• _Brief_
Begin your copy at the line with "The height and width of the screenshot is (669, 1135)." in the records below and end it at the line with "Toggle the eye icon beside group title", restating each line word for word; omit the pictures.
··· Dataset entries
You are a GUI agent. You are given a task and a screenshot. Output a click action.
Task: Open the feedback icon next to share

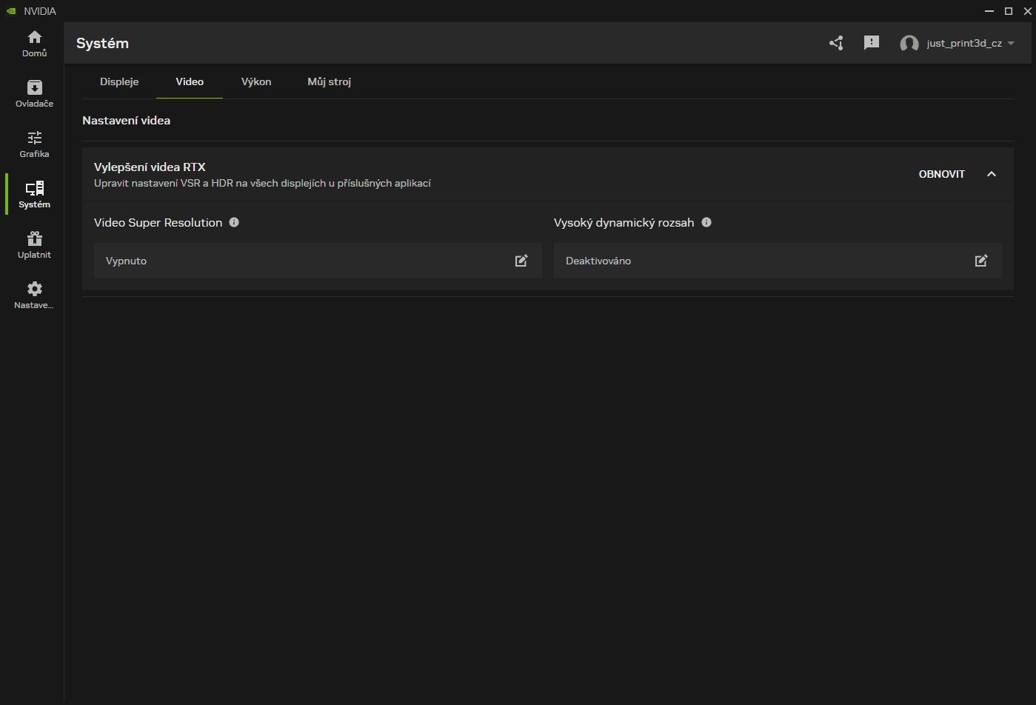(x=872, y=43)
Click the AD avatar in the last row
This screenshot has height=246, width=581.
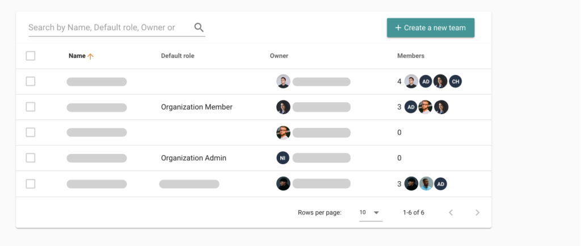coord(441,184)
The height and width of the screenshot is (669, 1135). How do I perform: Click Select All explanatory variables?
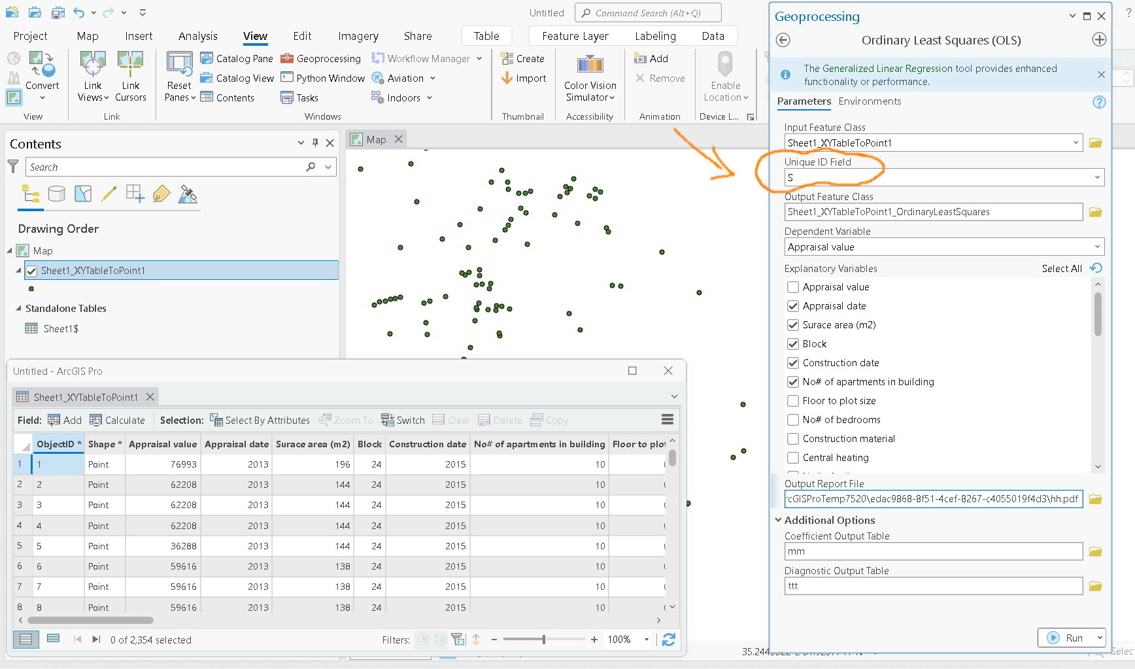[x=1062, y=269]
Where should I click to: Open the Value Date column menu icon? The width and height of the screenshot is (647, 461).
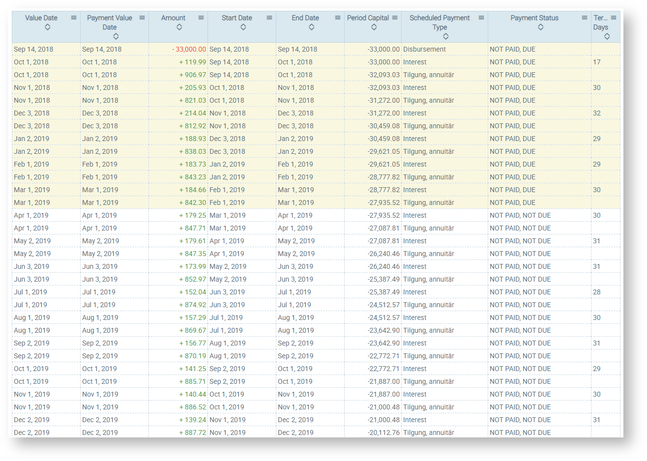tap(74, 18)
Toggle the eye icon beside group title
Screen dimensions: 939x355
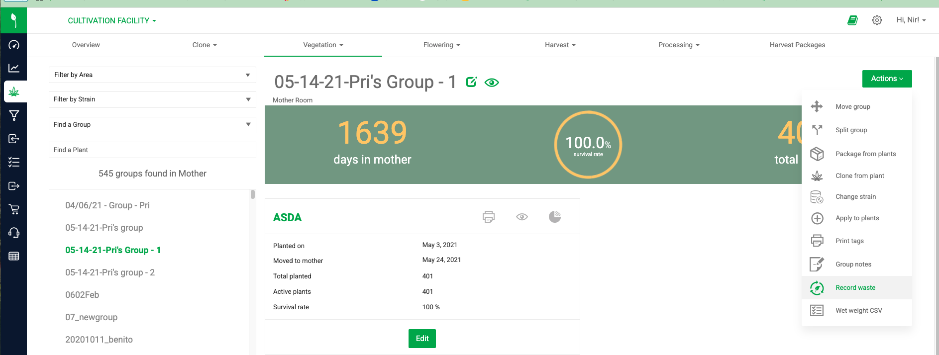pos(492,83)
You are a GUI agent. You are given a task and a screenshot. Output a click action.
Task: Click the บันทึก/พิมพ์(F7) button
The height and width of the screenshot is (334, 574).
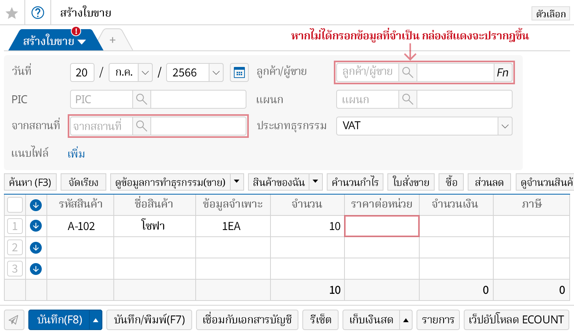point(149,319)
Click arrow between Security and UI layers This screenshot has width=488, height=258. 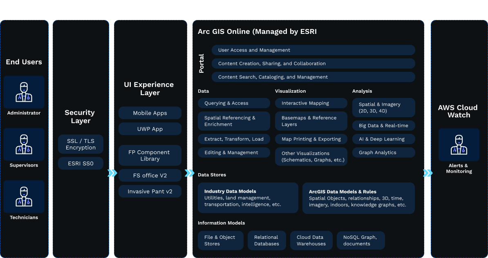pyautogui.click(x=112, y=173)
······
• _Response_
The height and width of the screenshot is (669, 1135). How do I perform: Click Select All explanatory variables?
[x=1062, y=269]
Where should I click to: Open the Value Date column menu icon? The width and height of the screenshot is (647, 461).
tap(74, 18)
Toggle the eye icon beside group title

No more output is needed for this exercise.